Mi pare del tutto chiaro che la guerra non si faccia solo con le armi o con le sanzioni economiche
La guerra che la potente Russia ha scatenato contro la coraggiosa Ucraina, lo si detto in più sedi ed in più occasioni, cambierà il nostro futuro di italiani ed il futuro dell’Europa e del mondo. Dopo la moneta comune, sembra ormai ovvio che nascerà un sistema di difesa comune, una politica estera comune, mi auguro anche un progetto di crescita economica e sociale davvero comune. Forse, finalmente, a Bruxelles ed a Berlino, a Parigi e a Madrid, a Roma e ad Atene, ecc. si comprenderà che o si cresce e ci si difende insieme o non si cresce e non ci si difende affatto. Tuttavia credo che ci si debba soffermare pure su un altro aspetto, altrettanto importante, ma del quale, fino ad oggi, pochi parlano. Mi riferisco alla comunicazione e all’informazione: questioni niente affatto secondarie. Mi pare del tutto chiaro che, in questo periodo più che mai, la guerra non si faccia solo con le armi o con le sanzioni economiche, ma anche con l’informazione e soprattutto con disinformazione. In realtà non si tratta affatto di una novità.
Le “veline” del “Min.Cul.Pop.” di mussoliniana memoria, non le ho certo inventate io, né sono stato io ad inventare “la Pravda”, l’organo ufficiale del Partito Comunista dell’Unione Sovietica, poi riconvertito in organo ufficiale del Partito Comunista della Federazione Russa. Tuttavia la questione che desidero affrontare non riguarda il diritto di chiunque a dotarsi di un organo ufficiale, che ne esprima le posizioni: ci mancherebbe altro! Il problema è più sottile e del tutto differente, poiché riguarda i giornali, le agenzie di stampa, un po’ meno le testate on line, i quali, attraversando una crisi finanziaria assai profonda, non sempre sono in grado di affrontare le spese necessaria ad accertare che quanto viene detto “ufficialmente” sia vero. Tutto questo, purtroppo, accade perché non ci sono più redazioni, adeguatamente preparate e mediamente indipendenti, capaci di far fronte alla “disinformatia”, come la si definisce ora, con una chiara allusione proprio alla Russia, cioè a dire alla disinformazione.
Nelle scienze della comunicazione la disinformazione è il fenomeno che si verifica quando le notizie trasmesse, acquisite o percepite da un soggetto possono non corrispondere alla verità dei fatti e persino alla stessa intenzione per le quali esse sono state diffuse; così come possono rappresentare episodi volutamente “ritoccati” oppure “addomesticati” dalla fonte, per confondere o modificare le opinioni di una persona o addirittura di intere moltitudini di persone. Insomma, il soggetto debole è l’informazione indipendente e la necessità che uno stato davvero libero e democratico si ponga seriamente l’obiettivo di risolvere il problema di sostenerla, di come difenderla, di come consentirle di esercitare pienamente il diritto di cronaca.

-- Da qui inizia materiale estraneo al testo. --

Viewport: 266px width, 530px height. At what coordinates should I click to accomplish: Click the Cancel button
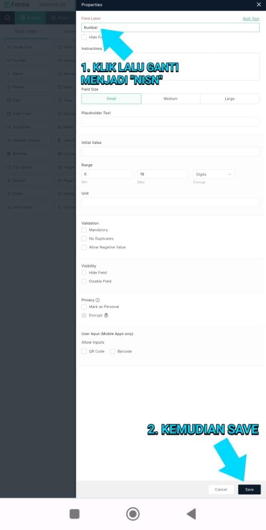tap(221, 489)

Il rischio che si corre è che, sempre di più, la nostra informazione si trovi di fronte ad un bivio per nulla entusiasmante: o essere preda degli inserzionisti, che le impediranno di parlare di ciò che potrebbe danneggiarli, oppure essere preda del “genio comunicatori”, il nuovo corpo “paramilitare” che la pubblica amministrazione sta addestrando, trasformano i giornalisti degli uffici stampa, quelli che devono rispondere, in qualche modo, ad un codice deontologico, in burocrati, in comuni impiegati al servizio del potere, dunque dell’informazione di regime. Non sarò certo io a sostenere l’esigenza di abbassare il livello della comunicazione pubblica, che anzi, rispetto ad oggi, va sicuramente innalzato.
Dico soltanto che, per bilanciare questo genere di dinamiche, nello spirito dei contrappesi, voluto dalla Costituzione italiana, è necessario permettere alle redazioni di rafforzarsi. Diversamente, sempre di più, i “comunicati ufficiali” si trasformeranno in articoli sostitutivi di quelli di cronaca ed i lettori non sapranno mai se i pezzi pubblicati saranno veri, verosimili o palesemente falsi. D’altra parte, come diceva Luigi Barzini, che di informazione se ne intendeva parecchio: “fare il giornalista è sempre meglio che lavorare” e anche l’indolenza professionale costituisce una componente da non trascurare.